Après un an de construction en Corée du Sud, le Marco Polo est entré en service il y a quatre mois. Avec ses 396 mètres de long (deux fois la Tour Montparnasse) et la production électrique d’une ville de 16 000 habitants, il met moins de quarante jours pour porter jusqu’à Hambourg tout ce que la Chine amène chaque jour sur le marché mondial, avant d’en rapporter tout ce que l’Europe y rejette. Ningbo, Xiamen, Chiwan, ou Shanghaï : on charge ici, dans les plus grands ports du monde (Shanghaï est le premier port mondial, Hong-Kong le troisième) ce qu’on déchargera demain à Tanger, au Havre, ou à Rotterdam, et que vous recevrez après-demain par la poste.

Monter à bord de ce géant des mers capable d’emporter 16 020 containers, c’est embarquer au coeur de la mondialisation, en compagnie des 25 hommes d’équipage qui la trimballent tous les jours, et par toutes les mers. A la tête de cette Babel d’acier de plus de 200 000 tonnes, on trouve des officiers croates, fleurons de la « mar-mar », la marine marchande internationale. Et des sous-officiers et des matelots philippins, comme sur tous les navires du monde.

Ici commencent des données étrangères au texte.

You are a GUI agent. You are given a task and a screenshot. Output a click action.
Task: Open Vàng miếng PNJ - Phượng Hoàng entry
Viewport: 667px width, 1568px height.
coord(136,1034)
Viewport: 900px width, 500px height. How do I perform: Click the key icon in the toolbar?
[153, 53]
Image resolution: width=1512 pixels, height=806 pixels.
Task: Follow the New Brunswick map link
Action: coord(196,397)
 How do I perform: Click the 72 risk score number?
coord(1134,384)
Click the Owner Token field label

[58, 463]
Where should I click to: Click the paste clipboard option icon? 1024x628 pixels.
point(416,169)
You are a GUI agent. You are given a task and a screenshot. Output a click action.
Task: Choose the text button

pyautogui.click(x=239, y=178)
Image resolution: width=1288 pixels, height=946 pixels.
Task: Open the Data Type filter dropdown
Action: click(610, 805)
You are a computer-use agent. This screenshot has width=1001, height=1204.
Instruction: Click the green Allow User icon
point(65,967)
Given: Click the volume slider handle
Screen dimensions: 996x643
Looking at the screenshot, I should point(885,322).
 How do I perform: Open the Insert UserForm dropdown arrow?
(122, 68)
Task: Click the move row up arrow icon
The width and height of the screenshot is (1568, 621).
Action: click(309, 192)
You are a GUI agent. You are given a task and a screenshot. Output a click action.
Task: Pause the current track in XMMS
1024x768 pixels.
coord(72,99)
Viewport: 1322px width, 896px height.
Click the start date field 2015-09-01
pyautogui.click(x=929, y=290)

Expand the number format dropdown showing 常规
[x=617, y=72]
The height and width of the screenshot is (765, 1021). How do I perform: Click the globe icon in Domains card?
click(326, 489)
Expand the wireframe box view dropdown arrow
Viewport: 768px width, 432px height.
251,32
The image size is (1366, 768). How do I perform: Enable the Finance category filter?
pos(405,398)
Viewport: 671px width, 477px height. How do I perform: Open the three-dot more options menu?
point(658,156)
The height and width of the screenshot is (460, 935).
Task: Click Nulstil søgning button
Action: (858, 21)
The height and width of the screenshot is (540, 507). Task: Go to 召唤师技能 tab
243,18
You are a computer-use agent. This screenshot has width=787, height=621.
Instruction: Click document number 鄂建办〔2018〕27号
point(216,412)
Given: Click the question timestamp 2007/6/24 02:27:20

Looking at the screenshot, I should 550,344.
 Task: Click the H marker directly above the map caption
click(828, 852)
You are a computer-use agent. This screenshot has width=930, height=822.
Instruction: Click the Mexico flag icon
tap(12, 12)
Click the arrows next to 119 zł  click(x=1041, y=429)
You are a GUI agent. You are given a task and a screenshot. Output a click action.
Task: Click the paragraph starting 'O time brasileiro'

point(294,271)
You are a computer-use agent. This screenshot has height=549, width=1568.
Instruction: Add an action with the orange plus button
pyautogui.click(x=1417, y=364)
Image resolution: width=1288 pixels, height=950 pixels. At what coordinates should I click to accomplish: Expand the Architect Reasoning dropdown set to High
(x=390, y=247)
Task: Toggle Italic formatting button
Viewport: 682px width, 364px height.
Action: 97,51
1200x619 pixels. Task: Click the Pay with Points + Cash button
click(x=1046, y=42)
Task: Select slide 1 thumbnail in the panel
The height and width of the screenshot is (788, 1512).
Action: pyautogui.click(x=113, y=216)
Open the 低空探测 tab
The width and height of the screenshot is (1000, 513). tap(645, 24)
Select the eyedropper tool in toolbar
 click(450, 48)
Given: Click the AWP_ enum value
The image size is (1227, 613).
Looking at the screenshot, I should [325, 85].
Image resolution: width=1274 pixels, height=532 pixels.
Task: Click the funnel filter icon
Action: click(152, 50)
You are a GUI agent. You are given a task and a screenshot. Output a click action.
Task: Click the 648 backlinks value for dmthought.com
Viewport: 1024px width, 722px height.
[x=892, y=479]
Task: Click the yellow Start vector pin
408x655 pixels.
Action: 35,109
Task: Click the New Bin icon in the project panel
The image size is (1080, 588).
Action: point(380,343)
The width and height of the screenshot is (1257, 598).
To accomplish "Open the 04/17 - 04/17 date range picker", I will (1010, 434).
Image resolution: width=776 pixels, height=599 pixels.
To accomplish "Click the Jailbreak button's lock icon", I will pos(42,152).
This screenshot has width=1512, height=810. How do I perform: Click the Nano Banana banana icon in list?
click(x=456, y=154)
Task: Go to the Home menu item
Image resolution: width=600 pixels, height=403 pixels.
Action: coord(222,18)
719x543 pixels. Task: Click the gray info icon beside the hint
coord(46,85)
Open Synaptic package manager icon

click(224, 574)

Bienvenue à bord des porte-container nouvelle génération que lancent la CMA-CGM, troisième armateur mondial, dans un monde de « boîtes » qui ne s’arrête jamais de tourner et où l’homme, rapporté aux dimensions de ce qui l’entoure, paraît minuscule – sinon accessoire. Prenez place à son immense passerelle, à 45 m au-dessus de la mer, où l’on parle anglais et où, à mesure que défilent les fuseaux horaires, les hommes remontent le temps sur leur montre.